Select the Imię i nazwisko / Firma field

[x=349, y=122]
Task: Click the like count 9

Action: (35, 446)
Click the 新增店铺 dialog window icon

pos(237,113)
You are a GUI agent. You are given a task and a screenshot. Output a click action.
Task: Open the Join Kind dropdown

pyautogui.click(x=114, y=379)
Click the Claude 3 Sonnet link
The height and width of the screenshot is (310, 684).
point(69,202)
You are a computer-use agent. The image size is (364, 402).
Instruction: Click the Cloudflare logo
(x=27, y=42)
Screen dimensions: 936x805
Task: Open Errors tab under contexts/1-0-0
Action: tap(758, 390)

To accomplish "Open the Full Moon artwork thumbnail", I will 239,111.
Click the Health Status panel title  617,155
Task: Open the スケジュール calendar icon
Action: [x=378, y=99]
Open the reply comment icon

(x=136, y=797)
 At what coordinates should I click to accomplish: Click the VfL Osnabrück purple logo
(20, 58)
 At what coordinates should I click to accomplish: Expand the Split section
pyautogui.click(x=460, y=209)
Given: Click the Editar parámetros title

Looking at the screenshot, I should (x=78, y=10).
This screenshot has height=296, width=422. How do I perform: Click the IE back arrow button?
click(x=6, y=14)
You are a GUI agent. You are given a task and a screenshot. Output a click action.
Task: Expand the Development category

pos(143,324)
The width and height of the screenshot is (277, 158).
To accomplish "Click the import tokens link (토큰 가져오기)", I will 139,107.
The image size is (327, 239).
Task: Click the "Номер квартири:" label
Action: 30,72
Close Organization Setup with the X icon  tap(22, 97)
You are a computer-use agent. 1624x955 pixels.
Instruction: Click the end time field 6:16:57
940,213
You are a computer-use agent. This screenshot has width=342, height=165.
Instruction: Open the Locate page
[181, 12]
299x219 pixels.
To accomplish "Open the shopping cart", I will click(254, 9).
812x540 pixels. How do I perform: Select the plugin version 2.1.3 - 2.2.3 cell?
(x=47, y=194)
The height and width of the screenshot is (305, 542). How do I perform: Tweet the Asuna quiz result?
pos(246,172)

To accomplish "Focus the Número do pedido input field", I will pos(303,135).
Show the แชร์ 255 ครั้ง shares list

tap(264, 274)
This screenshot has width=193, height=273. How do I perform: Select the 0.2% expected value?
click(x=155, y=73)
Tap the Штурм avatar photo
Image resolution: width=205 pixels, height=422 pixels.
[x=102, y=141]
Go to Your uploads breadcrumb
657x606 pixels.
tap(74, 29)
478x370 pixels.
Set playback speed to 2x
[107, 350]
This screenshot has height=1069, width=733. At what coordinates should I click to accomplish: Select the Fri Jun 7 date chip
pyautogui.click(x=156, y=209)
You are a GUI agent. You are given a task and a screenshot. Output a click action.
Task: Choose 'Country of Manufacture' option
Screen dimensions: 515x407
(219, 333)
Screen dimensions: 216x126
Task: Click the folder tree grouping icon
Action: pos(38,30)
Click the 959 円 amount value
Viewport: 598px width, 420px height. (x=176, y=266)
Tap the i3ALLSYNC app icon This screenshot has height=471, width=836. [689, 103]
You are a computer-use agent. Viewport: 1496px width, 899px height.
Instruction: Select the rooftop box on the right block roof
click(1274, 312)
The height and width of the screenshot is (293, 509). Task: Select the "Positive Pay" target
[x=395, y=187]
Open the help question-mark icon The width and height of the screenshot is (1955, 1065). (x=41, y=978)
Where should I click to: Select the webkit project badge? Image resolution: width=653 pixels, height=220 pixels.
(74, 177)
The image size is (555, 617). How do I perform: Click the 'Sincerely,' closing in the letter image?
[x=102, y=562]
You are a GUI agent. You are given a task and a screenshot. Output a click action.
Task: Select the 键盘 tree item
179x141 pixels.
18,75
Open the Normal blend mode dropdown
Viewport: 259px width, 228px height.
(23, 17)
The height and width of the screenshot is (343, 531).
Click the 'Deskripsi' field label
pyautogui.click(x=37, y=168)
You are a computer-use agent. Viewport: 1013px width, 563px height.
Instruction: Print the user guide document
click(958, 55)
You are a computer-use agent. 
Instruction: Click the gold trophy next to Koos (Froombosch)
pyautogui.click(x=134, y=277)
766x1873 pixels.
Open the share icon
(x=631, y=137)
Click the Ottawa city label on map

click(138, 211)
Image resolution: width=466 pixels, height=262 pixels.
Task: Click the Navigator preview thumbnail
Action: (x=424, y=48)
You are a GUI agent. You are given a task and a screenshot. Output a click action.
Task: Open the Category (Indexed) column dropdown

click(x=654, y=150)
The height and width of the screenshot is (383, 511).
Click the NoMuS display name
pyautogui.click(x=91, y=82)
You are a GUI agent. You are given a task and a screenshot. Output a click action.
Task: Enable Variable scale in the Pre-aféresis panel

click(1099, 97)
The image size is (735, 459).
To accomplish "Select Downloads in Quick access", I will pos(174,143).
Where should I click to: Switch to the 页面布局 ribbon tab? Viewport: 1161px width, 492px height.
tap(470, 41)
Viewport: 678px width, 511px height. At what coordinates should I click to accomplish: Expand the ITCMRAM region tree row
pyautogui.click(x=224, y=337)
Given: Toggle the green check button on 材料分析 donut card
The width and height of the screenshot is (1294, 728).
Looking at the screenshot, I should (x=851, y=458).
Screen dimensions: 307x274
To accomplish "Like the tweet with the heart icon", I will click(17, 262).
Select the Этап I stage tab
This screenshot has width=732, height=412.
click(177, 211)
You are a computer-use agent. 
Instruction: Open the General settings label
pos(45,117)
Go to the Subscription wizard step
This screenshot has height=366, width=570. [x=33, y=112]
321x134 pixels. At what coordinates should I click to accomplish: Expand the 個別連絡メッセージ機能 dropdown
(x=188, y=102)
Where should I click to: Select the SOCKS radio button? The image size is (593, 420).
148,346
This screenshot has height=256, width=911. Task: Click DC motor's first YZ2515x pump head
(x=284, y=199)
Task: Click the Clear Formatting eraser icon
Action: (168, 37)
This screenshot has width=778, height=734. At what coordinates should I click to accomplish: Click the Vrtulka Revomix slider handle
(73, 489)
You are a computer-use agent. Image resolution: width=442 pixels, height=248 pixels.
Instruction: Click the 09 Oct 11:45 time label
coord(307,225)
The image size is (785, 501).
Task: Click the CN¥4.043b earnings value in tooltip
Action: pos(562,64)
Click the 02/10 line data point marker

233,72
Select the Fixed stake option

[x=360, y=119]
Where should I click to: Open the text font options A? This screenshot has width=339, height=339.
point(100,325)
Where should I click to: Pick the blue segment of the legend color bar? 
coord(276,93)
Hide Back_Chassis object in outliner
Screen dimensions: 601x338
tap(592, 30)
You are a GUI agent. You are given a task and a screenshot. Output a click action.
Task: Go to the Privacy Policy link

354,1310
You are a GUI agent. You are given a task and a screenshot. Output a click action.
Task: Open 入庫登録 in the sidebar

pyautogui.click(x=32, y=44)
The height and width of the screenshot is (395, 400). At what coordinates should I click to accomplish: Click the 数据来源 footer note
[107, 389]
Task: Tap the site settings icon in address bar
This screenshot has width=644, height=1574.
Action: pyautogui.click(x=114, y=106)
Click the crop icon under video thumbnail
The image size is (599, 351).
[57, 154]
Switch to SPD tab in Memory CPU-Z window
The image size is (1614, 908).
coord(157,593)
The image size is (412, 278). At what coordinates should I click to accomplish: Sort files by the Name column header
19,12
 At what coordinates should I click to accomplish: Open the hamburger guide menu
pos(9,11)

과제 설명:
위의 항목을 처음부터 끝까지 빠짐없이, 한 글자도 바꾸지 말고 그대로 다시 적으세요.

실행 결과:
Select the Imię i nazwisko / Firma field

[x=349, y=122]
Task: Click the like count 9

Action: (35, 446)
Click the 新增店铺 dialog window icon

pos(237,113)
You are a GUI agent. You are given a task and a screenshot. Output a click action.
Task: Open the Join Kind dropdown

pyautogui.click(x=114, y=379)
Click the Claude 3 Sonnet link
The height and width of the screenshot is (310, 684).
point(69,202)
You are a computer-use agent. The image size is (364, 402).
Instruction: Click the Cloudflare logo
(x=27, y=42)
Screen dimensions: 936x805
Task: Open Errors tab under contexts/1-0-0
Action: tap(758, 390)

To accomplish "Open the Full Moon artwork thumbnail", I will 239,111.
Click the Health Status panel title  617,155
Task: Open the スケジュール calendar icon
Action: [x=378, y=99]
Open the reply comment icon

(x=136, y=797)
 At what coordinates should I click to accomplish: Click the VfL Osnabrück purple logo
(20, 58)
 At what coordinates should I click to accomplish: Expand the Split section
pyautogui.click(x=460, y=209)
Given: Click the Editar parámetros title

Looking at the screenshot, I should (x=78, y=10).
This screenshot has height=296, width=422. How do I perform: Click the IE back arrow button?
click(x=6, y=14)
You are a GUI agent. You are given a task and a screenshot. Output a click action.
Task: Expand the Development category

pos(143,324)
The width and height of the screenshot is (277, 158).
To accomplish "Click the import tokens link (토큰 가져오기)", I will 139,107.
The image size is (327, 239).
Task: Click the "Номер квартири:" label
Action: 30,72
Close Organization Setup with the X icon  tap(22, 97)
You are a computer-use agent. 1624x955 pixels.
Instruction: Click the end time field 6:16:57
940,213
You are a computer-use agent. This screenshot has width=342, height=165.
Instruction: Open the Locate page
[181, 12]
299x219 pixels.
To accomplish "Open the shopping cart", I will click(254, 9).
812x540 pixels. How do I perform: Select the plugin version 2.1.3 - 2.2.3 cell?
(x=47, y=194)
The height and width of the screenshot is (305, 542). How do I perform: Tweet the Asuna quiz result?
pos(246,172)

To accomplish "Focus the Número do pedido input field", I will pos(303,135).
Show the แชร์ 255 ครั้ง shares list

tap(264, 274)
This screenshot has width=193, height=273. How do I perform: Select the 0.2% expected value?
click(x=155, y=73)
Tap the Штурм avatar photo
Image resolution: width=205 pixels, height=422 pixels.
[x=102, y=141]
Go to Your uploads breadcrumb
657x606 pixels.
tap(74, 29)
478x370 pixels.
Set playback speed to 2x
[107, 350]
This screenshot has height=1069, width=733. At what coordinates should I click to accomplish: Select the Fri Jun 7 date chip
pyautogui.click(x=156, y=209)
You are a GUI agent. You are given a task and a screenshot. Output a click action.
Task: Choose 'Country of Manufacture' option
Screen dimensions: 515x407
(219, 333)
Screen dimensions: 216x126
Task: Click the folder tree grouping icon
Action: pos(38,30)
Click the 959 円 amount value
Viewport: 598px width, 420px height. (x=176, y=266)
Tap the i3ALLSYNC app icon This screenshot has height=471, width=836. [689, 103]
You are a computer-use agent. Viewport: 1496px width, 899px height.
Instruction: Select the rooftop box on the right block roof
click(1274, 312)
The height and width of the screenshot is (293, 509). Task: Select the "Positive Pay" target
[x=395, y=187]
Open the help question-mark icon The width and height of the screenshot is (1955, 1065). (x=41, y=978)
Where should I click to: Select the webkit project badge? Image resolution: width=653 pixels, height=220 pixels.
(74, 177)
The image size is (555, 617). How do I perform: Click the 'Sincerely,' closing in the letter image?
[x=102, y=562]
You are a GUI agent. You are given a task and a screenshot. Output a click action.
Task: Select the 键盘 tree item
179x141 pixels.
18,75
Open the Normal blend mode dropdown
Viewport: 259px width, 228px height.
(23, 17)
The height and width of the screenshot is (343, 531).
Click the 'Deskripsi' field label
pyautogui.click(x=37, y=168)
You are a computer-use agent. Viewport: 1013px width, 563px height.
Instruction: Print the user guide document
click(958, 55)
You are a computer-use agent. 
Instruction: Click the gold trophy next to Koos (Froombosch)
pyautogui.click(x=134, y=277)
766x1873 pixels.
Open the share icon
(x=631, y=137)
Click the Ottawa city label on map

click(138, 211)
Image resolution: width=466 pixels, height=262 pixels.
Task: Click the Navigator preview thumbnail
Action: (x=424, y=48)
You are a GUI agent. You are given a task and a screenshot. Output a click action.
Task: Open the Category (Indexed) column dropdown

click(x=654, y=150)
The height and width of the screenshot is (383, 511).
Click the NoMuS display name
pyautogui.click(x=91, y=82)
You are a GUI agent. You are given a task and a screenshot. Output a click action.
Task: Enable Variable scale in the Pre-aféresis panel

click(1099, 97)
The image size is (735, 459).
To accomplish "Select Downloads in Quick access", I will pos(174,143).
Where should I click to: Switch to the 页面布局 ribbon tab? Viewport: 1161px width, 492px height.
tap(470, 41)
Viewport: 678px width, 511px height. At what coordinates should I click to accomplish: Expand the ITCMRAM region tree row
pyautogui.click(x=224, y=337)
Given: Toggle the green check button on 材料分析 donut card
The width and height of the screenshot is (1294, 728).
Looking at the screenshot, I should (x=851, y=458).
Screen dimensions: 307x274
To accomplish "Like the tweet with the heart icon", I will click(17, 262).
Select the Этап I stage tab
This screenshot has width=732, height=412.
click(177, 211)
You are a computer-use agent. 
Instruction: Open the General settings label
pos(45,117)
Go to the Subscription wizard step
This screenshot has height=366, width=570. [x=33, y=112]
321x134 pixels. At what coordinates should I click to accomplish: Expand the 個別連絡メッセージ機能 dropdown
(x=188, y=102)
Where should I click to: Select the SOCKS radio button? The image size is (593, 420).
148,346
This screenshot has height=256, width=911. Task: Click DC motor's first YZ2515x pump head
(x=284, y=199)
Task: Click the Clear Formatting eraser icon
Action: (168, 37)
This screenshot has width=778, height=734. At what coordinates should I click to accomplish: Click the Vrtulka Revomix slider handle
(73, 489)
You are a computer-use agent. Image resolution: width=442 pixels, height=248 pixels.
Instruction: Click the 09 Oct 11:45 time label
coord(307,225)
The image size is (785, 501).
Task: Click the CN¥4.043b earnings value in tooltip
Action: pos(562,64)
Click the 02/10 line data point marker

233,72
Select the Fixed stake option

[x=360, y=119]
Where should I click to: Open the text font options A? This screenshot has width=339, height=339.
point(100,325)
Where should I click to: Pick the blue segment of the legend color bar? 
coord(276,93)
Hide Back_Chassis object in outliner
Screen dimensions: 601x338
tap(592, 30)
You are a GUI agent. You are given a task and a screenshot. Output a click action.
Task: Go to the Privacy Policy link

354,1310
You are a GUI agent. You are given a task and a screenshot. Output a click action.
Task: Open 入庫登録 in the sidebar

pyautogui.click(x=32, y=44)
The height and width of the screenshot is (395, 400). At what coordinates should I click to accomplish: Click the 数据来源 footer note
[107, 389]
Task: Tap the site settings icon in address bar
This screenshot has width=644, height=1574.
Action: pyautogui.click(x=114, y=106)
Click the crop icon under video thumbnail
The image size is (599, 351).
[57, 154]
Switch to SPD tab in Memory CPU-Z window
The image size is (1614, 908).
coord(157,593)
The image size is (412, 278). At what coordinates should I click to accomplish: Sort files by the Name column header
19,12
 At what coordinates should I click to accomplish: Open the hamburger guide menu
pos(9,11)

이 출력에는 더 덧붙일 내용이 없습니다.